#### TASK REQUIREMENTS
Your task is to print all of the data below exactly, with no pictures included.

"""

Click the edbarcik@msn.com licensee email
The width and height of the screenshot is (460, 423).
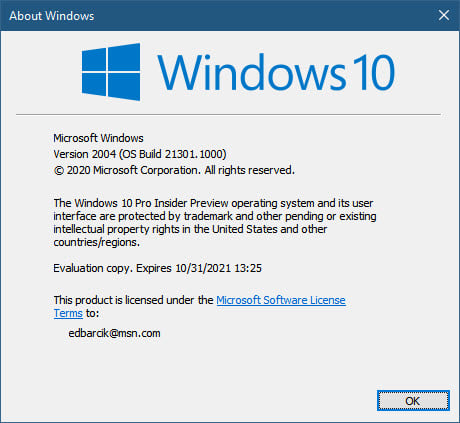tap(114, 333)
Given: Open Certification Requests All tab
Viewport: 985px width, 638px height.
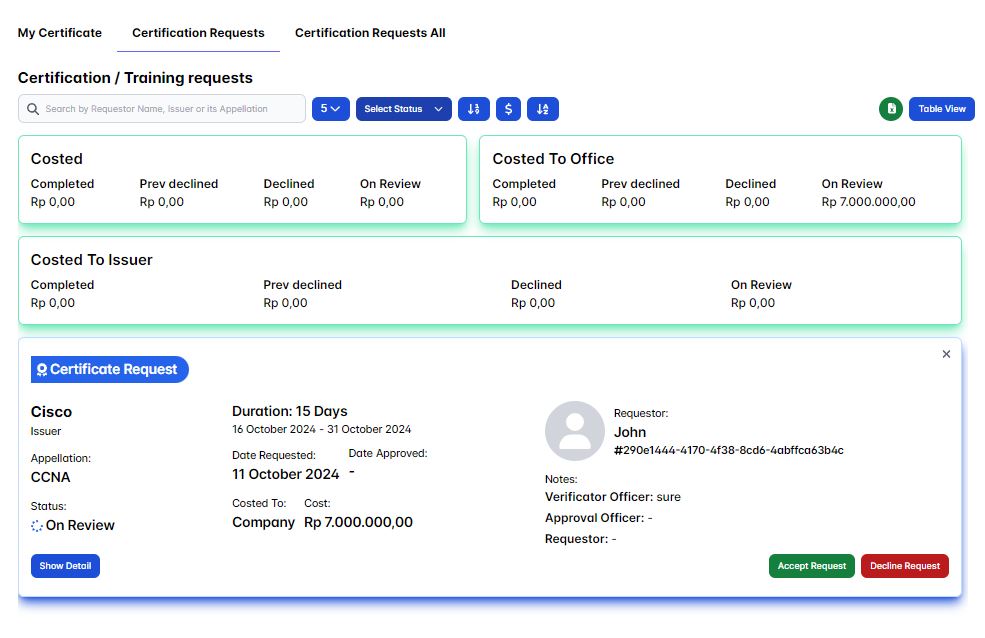Looking at the screenshot, I should tap(370, 33).
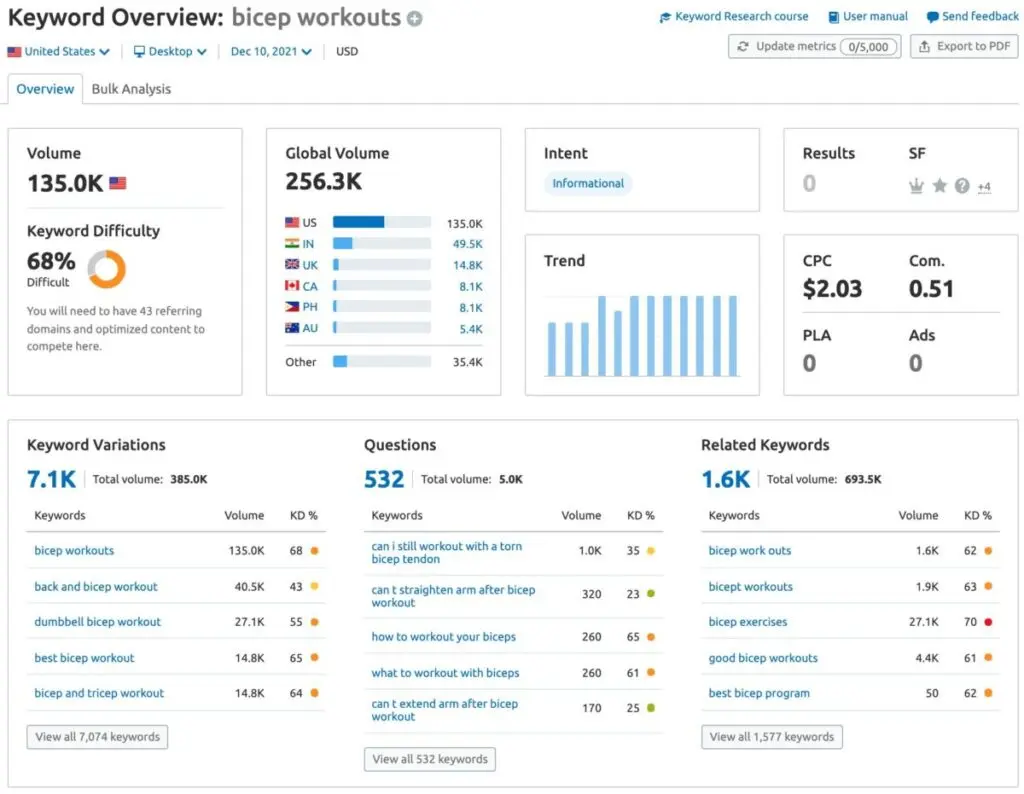
Task: Click the Keyword Difficulty donut chart
Action: (107, 269)

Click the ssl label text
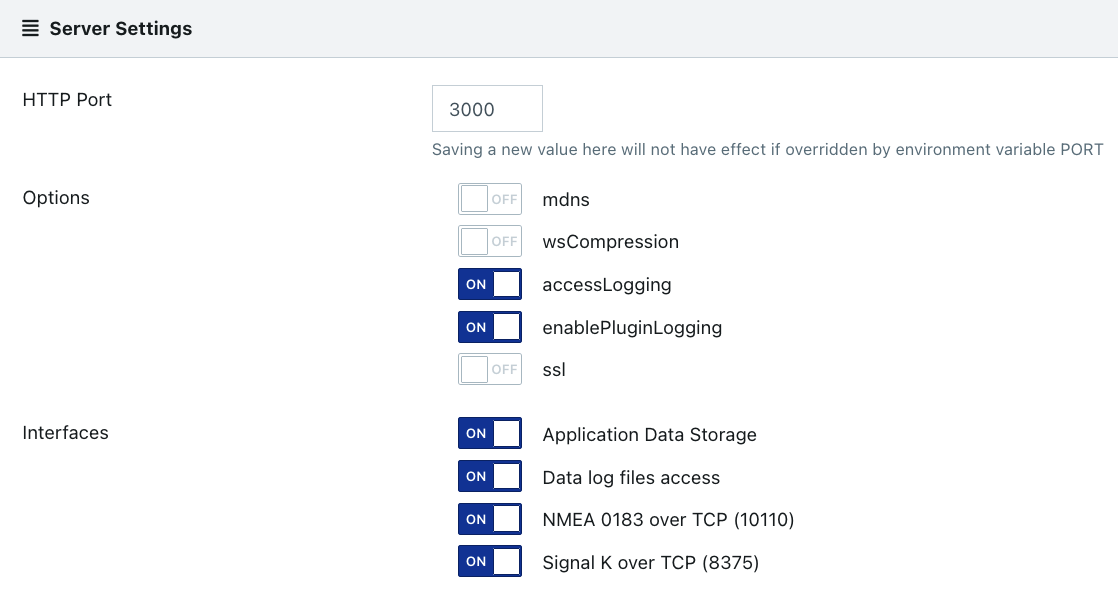click(554, 369)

"""

#### ANSWER TO THIS PROBLEM
Click the edbarcik@msn.com licensee email
The width and height of the screenshot is (460, 423).
tap(114, 333)
Given: Open Certification Requests All tab
Viewport: 985px width, 638px height.
Looking at the screenshot, I should tap(370, 33).
Task: Click the Keyword Difficulty donut chart
Action: (107, 269)

Click the ssl label text
click(554, 369)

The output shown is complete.